Re: Content Markup or Presentation Markup for Audio Rendering of MathML

Helder Ferreira wrote:
> Greetings everyone!
>  
> My aim is to create a parser that generates a text version of formulas 
> (MathML) in technical documents, to feed a TTS engine.

I presume the word converter would be more appropriate as "parsing" an 
XML document is granted by XML-parsers... (maybe these should be called 
tokenizers but they're not called so).

> What would you use for audio rendering of mathml?
> Content Markup or Presentation Markup?

I am an advocate of content markup (of OpenMath [1] actually), so excuse 
the bias but clearly content markup is better, I believe.

I believe rendering something like a binomial coefficient, you certainly 
want to say something containing the word binomial (in the appropriate 
language).
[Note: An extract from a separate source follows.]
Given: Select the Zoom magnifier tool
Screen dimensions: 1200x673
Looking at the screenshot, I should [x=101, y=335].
In MathML presentation, however, (there was a thread on this 
topic not so long ago on this same mailing list, I believe), you need to 
use the mfrac element setting zero-width to the fraction-bar !
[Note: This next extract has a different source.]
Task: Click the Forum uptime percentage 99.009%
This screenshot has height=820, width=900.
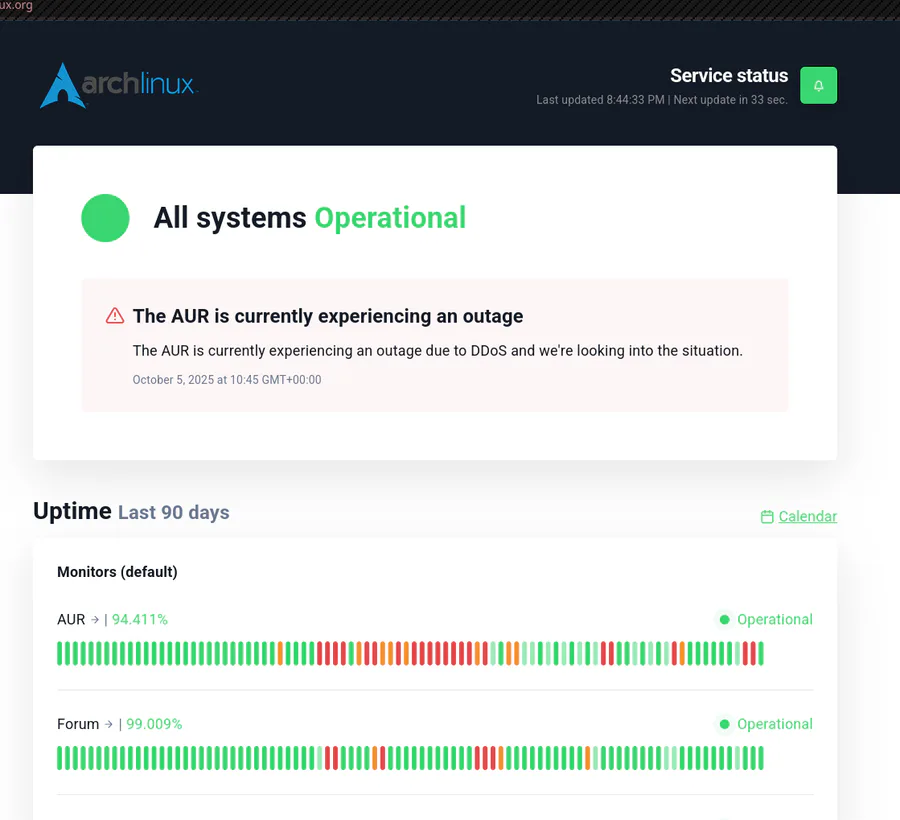Action: pos(154,724)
Of course, for this special case, evolving over a known field with a 
restricted amount of symbol and annotations, you could fiddle something 
that recognizes such a presentation as a binomial coefficient deciding 
through some heuristics that it is not a 2-D vector.
(I think MathType or MathPlayer can actually do exactly this, and they 
recognize that it is a heuristics which is highly impossible to extend).

> Seems to me that Content Markup has much more to offer for audio 
> rendering, however, most of the math applications or conversion tools 
> only create documents with presentation markup.
> Most people use simple editor's that create presentation markup (usually 
> in XHTML+MATHML format to publish in web).
>  
> Is Content Markup only to be used as a standard markup language between 
> applications? Or can it be used to publish technical documents too, with 
> the possibility to be usefull to render it in a TTS engine?

Oh sure, oh sure.
Have you had a look at OMDoc ? [2]
Have you had a look at our ActiveMath learning environment ?
We do just that: serving documents with OpenMath-encoded formulae.
(OpenMath is somewhat equivalent to MathML content, is better to my 
taste, but MathML content is comparable in expressivity if one accepts 
to use all sorts of csymbol elements).

We currently serve to HTML and PDF (using LaTeX).
And the semantic encoded formulae are put to good use, for example to 
provide copy-and-paste of formulae sub-terms into a 
computer-algebra-system (see our home page for articles providing more 
on that) [3].

If your "rendering" (oh, I think you said "parser") is actually working, 
I think we would have an interest to embed it within ActiveMath. The 
challenge is then very very interesting (there's an amount of research 
in there): most authors, not seeing anything different than a graphical 
output have difficulties to accept that we require the formulae to be 
encoded semantically. The "voice" output target would then be much much 
more than a justification!
(they would have actually little if not nothing, to rewrite from their 
content for it to be presented orally!).

Finally... how to encode content markup... well on this, there's not 
much, indeed.
I currently know:
-> QMath (http://www.matracas.org/)
-> OQMath, an extension thereof, (http://www.activemath.org/~paul/OQMath/)
-> ... hand-crafted, context specific, converters (we have a few, 
they're really not showable!)
-> Jome (http://jome.sourceforge.net/)
-> computer algebra systems
  -> GAP, Yacas (generating OpenMath)
  -> Maple, Mathematica (generating, actually incompatible, content MathML)
  -> these systems along with converters like the RIACA phrasebooks [4]


Hope that helps.

Paul


[1] OpenMath: 	http://www.openmath.org/
[2] OMdoc:    	http://www.mathweb.org/omdoc/
[3] ActiveMath 	http://www.activemath.org/)
[4] RIACA	http://www.riaca.win.tue.nl/products/index.html

Received on Wednesday, 23 April 2003 16:01:52 UTC